*Task details*:
Set down only the lines from the one containing "Viewport: 800px width, 862px height." through the final line of the entries below, exactly as they stand, with no pictures.

Saved entries:
══════════
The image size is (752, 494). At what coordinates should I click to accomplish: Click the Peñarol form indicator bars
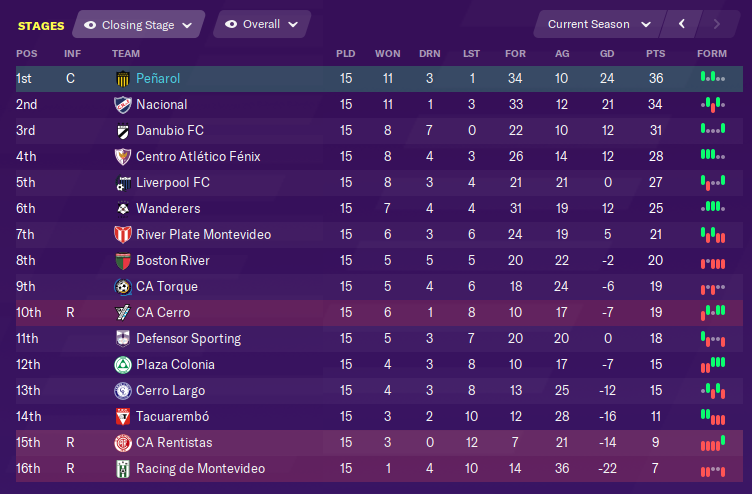[712, 77]
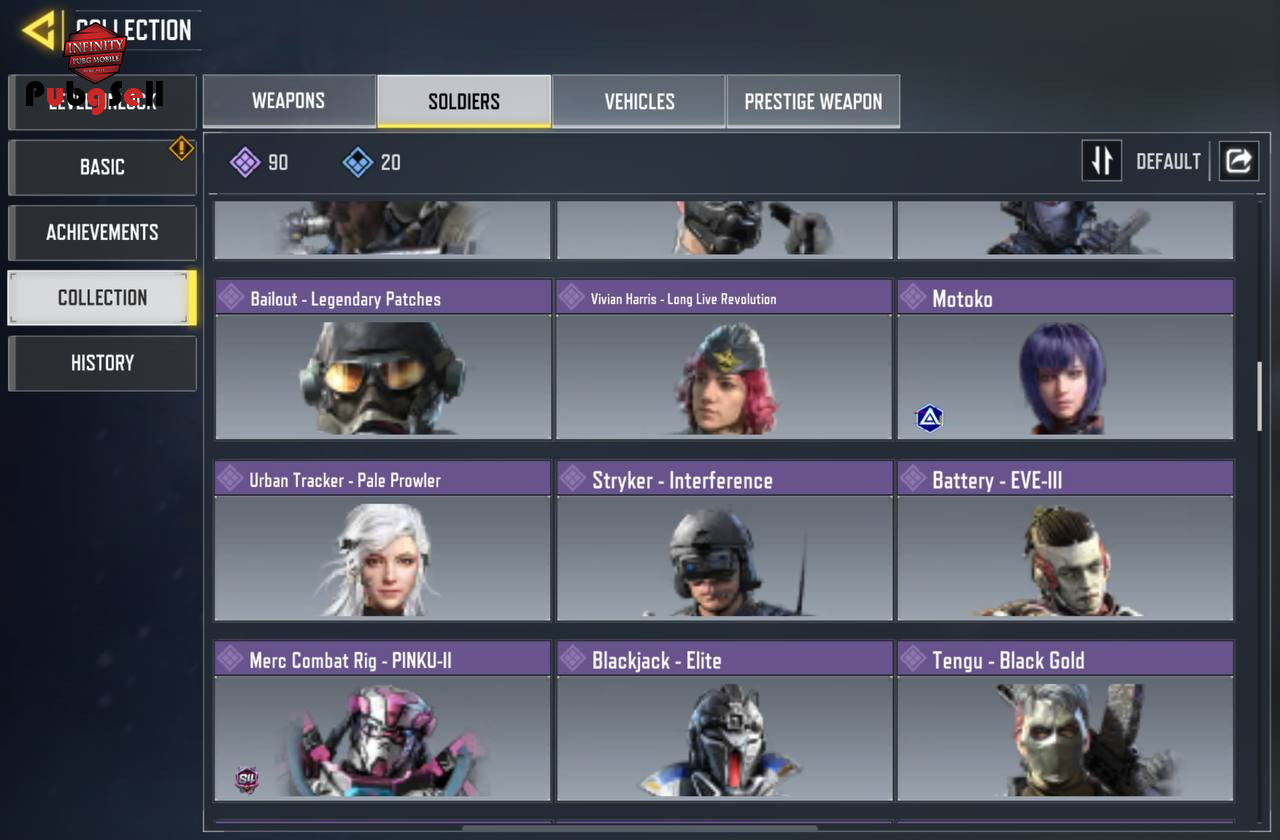Image resolution: width=1280 pixels, height=840 pixels.
Task: Select the Bailout - Legendary Patches soldier
Action: [383, 359]
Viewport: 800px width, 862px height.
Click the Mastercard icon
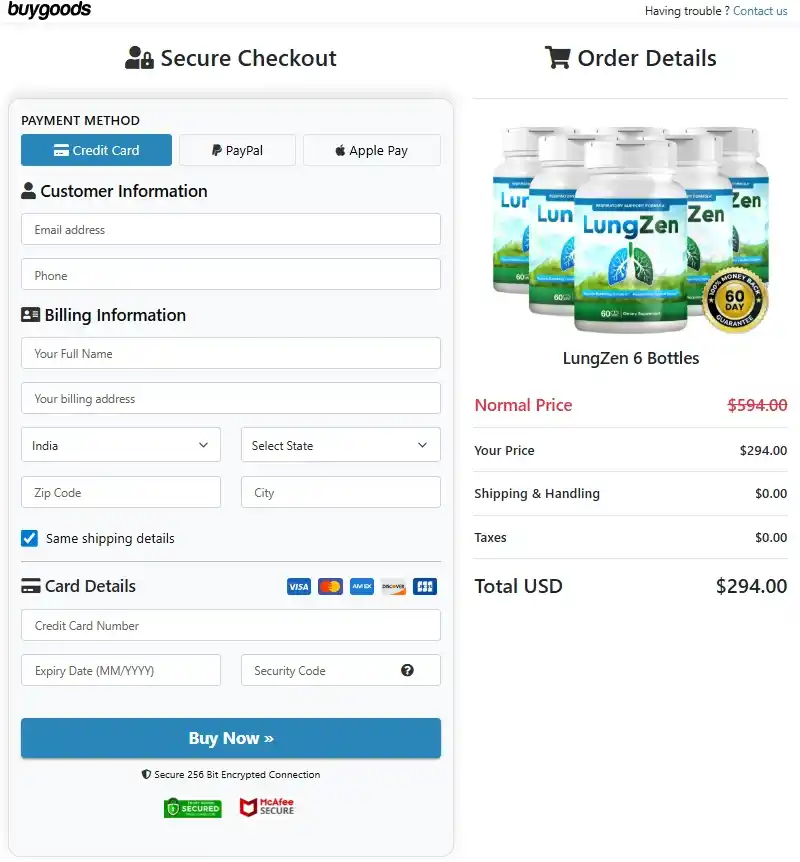point(330,587)
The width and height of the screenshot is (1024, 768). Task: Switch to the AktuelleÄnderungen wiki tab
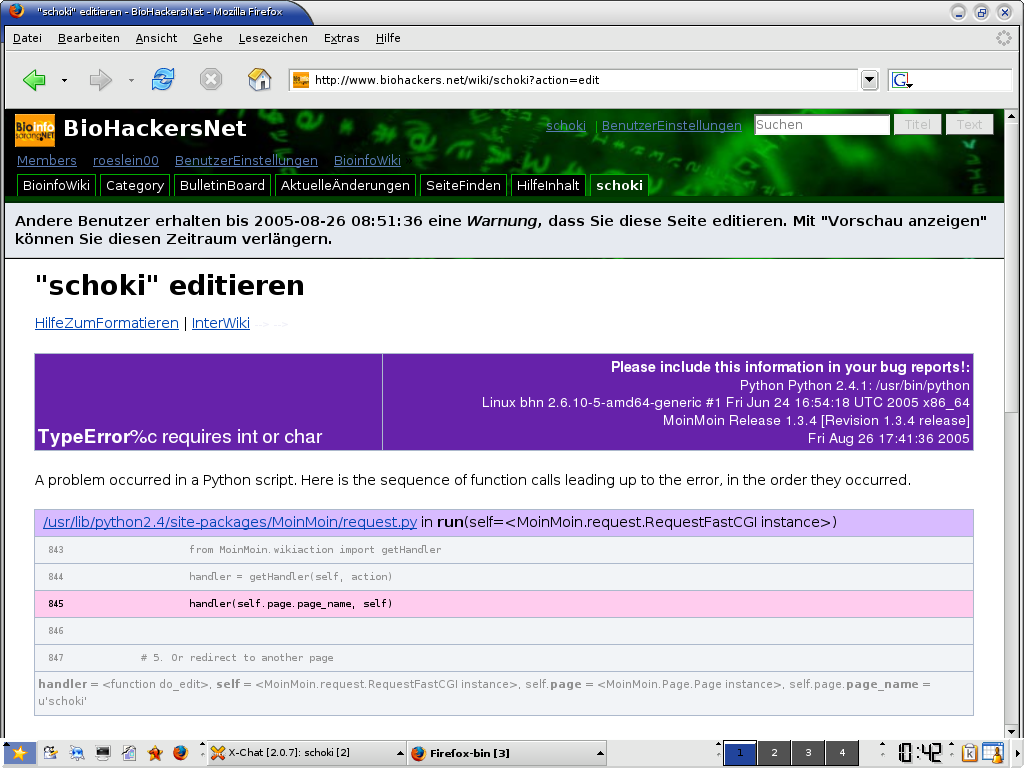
══════════
*Your response*:
Viewport: 800px width, 862px height.
Click the Mastercard icon
point(330,587)
The width and height of the screenshot is (1024, 768). Task: Switch to the AktuelleÄnderungen wiki tab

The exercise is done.